En 2018, le PLQ y est allé pour la déréglementation totale. En parallèle, le PLQ a également donné en douce l’ancien Royal Victoria Hospital à McGill afin de lui permettre de réaliser bientôt ce qui sera le plus gros agrandissement de son histoire (le Royal Vic, c’est l’équivalent en superficie de la Place Ville-Marie). Ce qui permettra à McGill d’augmenter dramatiquement de taille et de dominer totalement le paysage universitaire montréalais.

Face à ces évènements, le silence des recteurs de l’UQAM et de l’UdeM est absolument incompréhensible. Ils acceptent passivement de voir leurs institutions marginalisées au lieu de les défendre. Pourquoi sont-ils encore en poste?

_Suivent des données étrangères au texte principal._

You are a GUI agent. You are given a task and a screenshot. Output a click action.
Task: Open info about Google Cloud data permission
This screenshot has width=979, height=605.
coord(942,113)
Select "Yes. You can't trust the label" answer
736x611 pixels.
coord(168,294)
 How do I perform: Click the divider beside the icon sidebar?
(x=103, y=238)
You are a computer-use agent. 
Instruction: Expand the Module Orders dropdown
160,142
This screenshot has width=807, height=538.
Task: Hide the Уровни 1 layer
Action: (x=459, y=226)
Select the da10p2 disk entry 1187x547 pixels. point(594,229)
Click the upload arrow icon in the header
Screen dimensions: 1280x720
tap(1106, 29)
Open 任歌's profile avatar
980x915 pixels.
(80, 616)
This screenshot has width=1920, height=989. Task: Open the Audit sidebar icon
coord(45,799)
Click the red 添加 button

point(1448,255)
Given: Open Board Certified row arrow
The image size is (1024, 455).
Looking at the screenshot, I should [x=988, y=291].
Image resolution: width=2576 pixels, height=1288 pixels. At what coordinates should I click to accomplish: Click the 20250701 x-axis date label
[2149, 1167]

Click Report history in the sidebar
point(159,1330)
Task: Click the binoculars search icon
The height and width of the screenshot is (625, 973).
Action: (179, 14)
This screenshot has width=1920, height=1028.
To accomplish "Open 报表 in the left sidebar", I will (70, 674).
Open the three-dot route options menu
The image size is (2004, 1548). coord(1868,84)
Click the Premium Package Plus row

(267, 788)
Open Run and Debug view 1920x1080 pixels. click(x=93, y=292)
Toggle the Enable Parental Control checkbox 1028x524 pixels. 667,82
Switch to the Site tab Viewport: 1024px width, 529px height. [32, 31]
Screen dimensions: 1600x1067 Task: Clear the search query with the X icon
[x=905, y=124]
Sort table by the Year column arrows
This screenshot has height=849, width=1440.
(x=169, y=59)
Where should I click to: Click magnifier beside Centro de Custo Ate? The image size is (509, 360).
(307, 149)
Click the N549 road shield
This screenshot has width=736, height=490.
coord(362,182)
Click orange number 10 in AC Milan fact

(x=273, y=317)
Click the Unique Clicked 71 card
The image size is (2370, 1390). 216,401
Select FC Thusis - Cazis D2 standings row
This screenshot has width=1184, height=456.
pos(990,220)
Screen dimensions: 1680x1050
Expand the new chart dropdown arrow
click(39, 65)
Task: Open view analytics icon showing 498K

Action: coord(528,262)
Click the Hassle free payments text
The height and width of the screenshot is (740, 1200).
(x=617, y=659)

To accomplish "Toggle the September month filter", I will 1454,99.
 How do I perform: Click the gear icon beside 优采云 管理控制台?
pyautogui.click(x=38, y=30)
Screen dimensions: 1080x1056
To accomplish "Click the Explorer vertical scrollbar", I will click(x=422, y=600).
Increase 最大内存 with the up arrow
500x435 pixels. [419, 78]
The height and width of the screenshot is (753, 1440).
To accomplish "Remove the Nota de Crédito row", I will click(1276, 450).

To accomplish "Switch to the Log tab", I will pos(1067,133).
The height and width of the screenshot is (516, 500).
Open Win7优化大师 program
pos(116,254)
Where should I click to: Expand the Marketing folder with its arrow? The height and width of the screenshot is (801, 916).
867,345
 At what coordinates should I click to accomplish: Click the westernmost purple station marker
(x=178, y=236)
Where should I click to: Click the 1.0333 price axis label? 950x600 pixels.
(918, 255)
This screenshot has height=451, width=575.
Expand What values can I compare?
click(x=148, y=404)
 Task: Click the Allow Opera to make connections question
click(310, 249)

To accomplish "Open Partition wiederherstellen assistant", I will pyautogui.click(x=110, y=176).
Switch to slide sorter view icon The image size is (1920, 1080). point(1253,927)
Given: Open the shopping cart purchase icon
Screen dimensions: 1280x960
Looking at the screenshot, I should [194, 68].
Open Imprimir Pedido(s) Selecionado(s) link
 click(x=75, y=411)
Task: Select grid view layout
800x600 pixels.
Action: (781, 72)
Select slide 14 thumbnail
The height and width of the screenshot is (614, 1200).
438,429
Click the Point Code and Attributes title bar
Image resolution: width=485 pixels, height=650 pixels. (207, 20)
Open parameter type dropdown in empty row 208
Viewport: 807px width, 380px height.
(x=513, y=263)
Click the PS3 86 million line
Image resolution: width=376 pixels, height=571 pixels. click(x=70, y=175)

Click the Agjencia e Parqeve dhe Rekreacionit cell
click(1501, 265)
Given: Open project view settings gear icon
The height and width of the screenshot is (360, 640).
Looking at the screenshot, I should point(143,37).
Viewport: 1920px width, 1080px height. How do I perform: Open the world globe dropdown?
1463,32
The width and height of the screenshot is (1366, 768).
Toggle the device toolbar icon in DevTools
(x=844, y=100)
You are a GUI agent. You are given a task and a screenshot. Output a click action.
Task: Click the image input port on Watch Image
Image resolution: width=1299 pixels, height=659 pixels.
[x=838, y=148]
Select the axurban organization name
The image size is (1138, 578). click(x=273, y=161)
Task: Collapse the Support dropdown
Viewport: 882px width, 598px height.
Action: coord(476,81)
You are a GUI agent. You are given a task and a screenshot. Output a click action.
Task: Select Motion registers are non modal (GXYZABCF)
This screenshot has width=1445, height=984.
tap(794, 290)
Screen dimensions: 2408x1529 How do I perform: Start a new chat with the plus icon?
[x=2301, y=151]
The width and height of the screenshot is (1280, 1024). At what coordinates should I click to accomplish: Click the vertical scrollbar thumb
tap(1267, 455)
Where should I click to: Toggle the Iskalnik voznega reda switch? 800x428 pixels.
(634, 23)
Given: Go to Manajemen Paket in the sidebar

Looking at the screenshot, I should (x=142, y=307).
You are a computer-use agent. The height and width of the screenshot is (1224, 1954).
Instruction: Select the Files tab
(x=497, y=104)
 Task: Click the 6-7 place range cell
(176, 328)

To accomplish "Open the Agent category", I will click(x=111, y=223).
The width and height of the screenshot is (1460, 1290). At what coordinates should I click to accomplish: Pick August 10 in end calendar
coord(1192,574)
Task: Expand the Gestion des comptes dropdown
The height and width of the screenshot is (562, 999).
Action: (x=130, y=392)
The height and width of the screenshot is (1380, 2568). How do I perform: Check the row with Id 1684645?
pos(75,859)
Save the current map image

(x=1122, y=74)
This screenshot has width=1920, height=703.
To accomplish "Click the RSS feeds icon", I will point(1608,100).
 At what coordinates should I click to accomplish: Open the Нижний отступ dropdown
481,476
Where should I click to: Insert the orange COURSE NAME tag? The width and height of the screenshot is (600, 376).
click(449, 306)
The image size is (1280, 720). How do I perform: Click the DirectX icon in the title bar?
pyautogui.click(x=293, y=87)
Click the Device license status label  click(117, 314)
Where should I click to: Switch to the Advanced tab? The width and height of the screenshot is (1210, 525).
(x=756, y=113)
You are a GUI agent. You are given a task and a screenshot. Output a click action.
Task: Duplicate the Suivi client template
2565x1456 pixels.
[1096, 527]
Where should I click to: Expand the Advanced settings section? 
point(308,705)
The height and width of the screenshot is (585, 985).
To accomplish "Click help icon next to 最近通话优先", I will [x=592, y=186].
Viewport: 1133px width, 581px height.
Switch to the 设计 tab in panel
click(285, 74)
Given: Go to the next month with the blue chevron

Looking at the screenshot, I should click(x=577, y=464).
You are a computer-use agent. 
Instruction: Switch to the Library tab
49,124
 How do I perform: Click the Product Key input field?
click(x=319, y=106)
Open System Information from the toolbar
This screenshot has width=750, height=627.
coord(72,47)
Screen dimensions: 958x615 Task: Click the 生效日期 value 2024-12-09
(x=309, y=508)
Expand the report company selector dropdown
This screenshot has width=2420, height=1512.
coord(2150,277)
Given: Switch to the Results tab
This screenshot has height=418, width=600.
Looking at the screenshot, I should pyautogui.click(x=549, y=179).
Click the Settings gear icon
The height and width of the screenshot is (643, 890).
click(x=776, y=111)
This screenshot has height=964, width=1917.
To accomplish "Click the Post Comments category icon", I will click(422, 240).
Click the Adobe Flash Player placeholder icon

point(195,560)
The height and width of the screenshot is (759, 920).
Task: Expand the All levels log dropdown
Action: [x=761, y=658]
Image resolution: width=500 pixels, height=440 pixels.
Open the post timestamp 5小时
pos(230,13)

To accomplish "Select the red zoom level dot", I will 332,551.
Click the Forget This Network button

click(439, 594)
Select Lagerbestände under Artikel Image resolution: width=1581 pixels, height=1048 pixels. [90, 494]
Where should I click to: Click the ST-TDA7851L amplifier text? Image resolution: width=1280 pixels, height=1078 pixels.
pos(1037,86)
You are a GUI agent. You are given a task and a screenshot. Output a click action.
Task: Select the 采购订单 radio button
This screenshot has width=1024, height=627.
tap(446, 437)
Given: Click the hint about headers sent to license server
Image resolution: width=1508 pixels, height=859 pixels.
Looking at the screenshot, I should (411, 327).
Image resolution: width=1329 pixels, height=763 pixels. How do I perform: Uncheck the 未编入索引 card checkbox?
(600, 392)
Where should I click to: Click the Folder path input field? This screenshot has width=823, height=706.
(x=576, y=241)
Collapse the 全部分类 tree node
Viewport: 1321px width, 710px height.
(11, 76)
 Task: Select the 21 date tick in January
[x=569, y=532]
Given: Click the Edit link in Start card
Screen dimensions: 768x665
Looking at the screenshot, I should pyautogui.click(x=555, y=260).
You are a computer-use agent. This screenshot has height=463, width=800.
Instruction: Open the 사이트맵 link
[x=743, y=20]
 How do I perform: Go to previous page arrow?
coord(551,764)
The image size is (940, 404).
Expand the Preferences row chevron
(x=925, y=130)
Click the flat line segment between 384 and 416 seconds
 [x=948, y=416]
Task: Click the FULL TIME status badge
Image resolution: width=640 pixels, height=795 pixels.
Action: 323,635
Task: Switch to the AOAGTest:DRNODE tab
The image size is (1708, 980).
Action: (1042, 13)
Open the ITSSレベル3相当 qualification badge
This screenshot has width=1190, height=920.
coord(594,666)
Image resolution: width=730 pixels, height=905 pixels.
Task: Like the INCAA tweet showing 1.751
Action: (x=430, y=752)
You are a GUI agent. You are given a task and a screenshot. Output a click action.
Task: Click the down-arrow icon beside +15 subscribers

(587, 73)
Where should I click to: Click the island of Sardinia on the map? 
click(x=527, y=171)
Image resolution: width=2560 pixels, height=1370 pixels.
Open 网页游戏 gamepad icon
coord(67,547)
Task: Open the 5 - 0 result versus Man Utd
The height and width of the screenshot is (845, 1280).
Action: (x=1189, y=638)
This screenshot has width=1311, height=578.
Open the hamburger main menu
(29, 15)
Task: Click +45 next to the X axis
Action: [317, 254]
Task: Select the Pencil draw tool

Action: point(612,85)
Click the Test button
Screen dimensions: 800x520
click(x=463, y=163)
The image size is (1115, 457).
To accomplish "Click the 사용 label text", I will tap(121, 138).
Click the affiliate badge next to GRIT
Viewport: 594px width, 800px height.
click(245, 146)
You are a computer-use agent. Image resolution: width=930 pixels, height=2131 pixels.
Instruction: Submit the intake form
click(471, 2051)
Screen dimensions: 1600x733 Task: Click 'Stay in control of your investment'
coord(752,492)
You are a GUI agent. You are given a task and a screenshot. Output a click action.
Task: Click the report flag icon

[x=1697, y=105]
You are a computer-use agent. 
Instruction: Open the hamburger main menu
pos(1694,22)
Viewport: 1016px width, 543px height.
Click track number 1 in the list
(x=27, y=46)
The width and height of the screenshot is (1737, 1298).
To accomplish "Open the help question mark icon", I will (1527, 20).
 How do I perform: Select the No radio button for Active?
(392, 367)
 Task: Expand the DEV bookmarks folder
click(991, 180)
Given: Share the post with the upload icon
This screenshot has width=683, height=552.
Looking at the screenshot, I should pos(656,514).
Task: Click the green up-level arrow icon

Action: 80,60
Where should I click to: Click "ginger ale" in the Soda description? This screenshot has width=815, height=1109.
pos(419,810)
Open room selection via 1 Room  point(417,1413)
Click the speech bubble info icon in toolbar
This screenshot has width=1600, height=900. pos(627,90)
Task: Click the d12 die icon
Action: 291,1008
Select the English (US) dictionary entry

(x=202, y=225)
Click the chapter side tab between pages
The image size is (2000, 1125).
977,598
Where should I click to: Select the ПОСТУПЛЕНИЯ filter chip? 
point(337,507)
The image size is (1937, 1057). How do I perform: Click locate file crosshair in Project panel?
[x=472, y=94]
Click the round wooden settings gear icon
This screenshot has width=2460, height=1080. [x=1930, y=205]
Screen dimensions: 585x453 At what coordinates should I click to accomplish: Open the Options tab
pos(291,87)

L’autre conséquence de cette déréglementation, brièvement évoquée par QS, est la « compétition entre les universités ». Oui. Mais comme les étudiants internationaux « payants » veulent, en très grande majorité, étudier en anglais, cela force les universités « francophones » à s’angliciser dans l’espoir (vain, car elles sont pauvres) de faire concurrence à McGill. Notons que l’anglicisation des HEC va bon train. L’université Laval a aussi dans ses cartons des projets pour angliciser ses programmes. Comme le hasard fait bien les choses, l’anglicisation en cours des cégeps va permettre de remplir ces programmes anglophones dans les universités « francophones », si ces dernières n’arrivent pas à attirer des étudiants internationaux en nombre suffisant.

Je l’ai répété à de nombreuses occasions : ce qui est en train de se passer sous nos yeux, c’est la satellisation des institutions de langue française à Montréal. À Montréal? Au Québec!

Et le plan des institutions de « langue française » pour tenter de se tirer d’affaire est de s’angliciser. Se soumettre au lieu de combattre.

Résumons donc : ce qui est en train de se passer, c’est l’effondrement progressif de tout le réseau postsecondaire de langue française au Québec. Pourquoi? Parce que nos élites sont trop pleutres pour dénoncer le favoritisme éhonté du gouvernement du Québec et du Canada envers McGill. Merci à QS d’enfreindre ce tabou.